- [THE TASK]:
Write down every calendar year named in the text below about the Lake Shawnee Amusement Park, in the order they appear.

- [STUDY TEXT]:

--- --- ---

Defunct amusement park in West Virginia

The Lake Shawnee Amusement Park is a defunct amusement park in Princeton, West Virginia, United States, located along Lake Shawnee. Opened in 1926, the park operated for 62 years before closing in 1988. It received public attention for urban legends regarding the park being haunted due to accidental deaths supposedly caused by "cursed land".

==History==
The land on which the amusement park was built was the site of a massacre in which three members of landowner Mitchell Clay's family were murdered by Native Americans in 1783. A daughter and son (aged 16 and 18) had been killed and scalped while another son (aged 16) was captured and taken to Chillicothe and burned at the stake. Clay sought revenge, and with the help of other landowners, he killed several of the Native American raiding party. Some accounts state that Clay did not seek revenge against the Shawnee and instead desired to give his children a proper burial, making a deal with the Shawnee Chief and ending the dispute.

--- --- ---

- [EXTRACTED RECORDS]:

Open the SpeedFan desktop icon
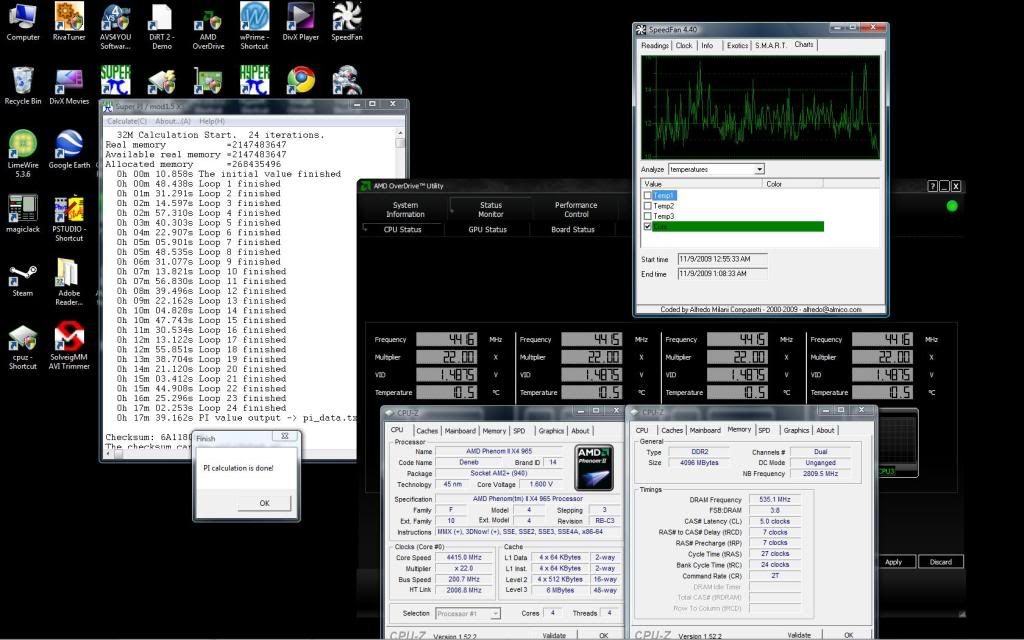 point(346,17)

--- --- ---

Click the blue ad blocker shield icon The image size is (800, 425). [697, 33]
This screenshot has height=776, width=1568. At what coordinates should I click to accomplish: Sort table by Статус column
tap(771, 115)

--- --- ---

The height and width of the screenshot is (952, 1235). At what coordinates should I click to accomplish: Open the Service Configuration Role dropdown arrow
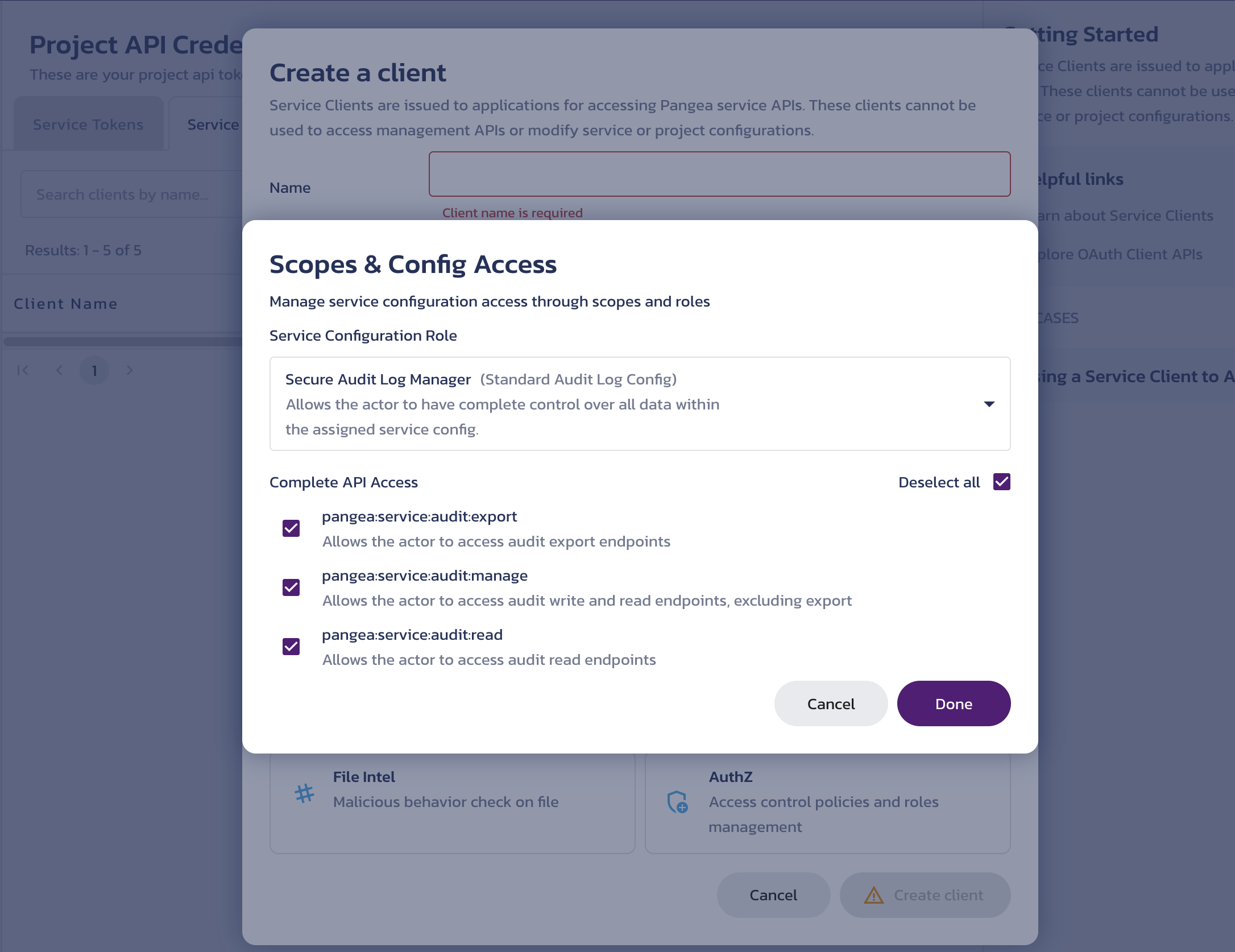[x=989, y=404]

--- --- ---

- [YOUR RESPONSE]:
1926, 1988, 1783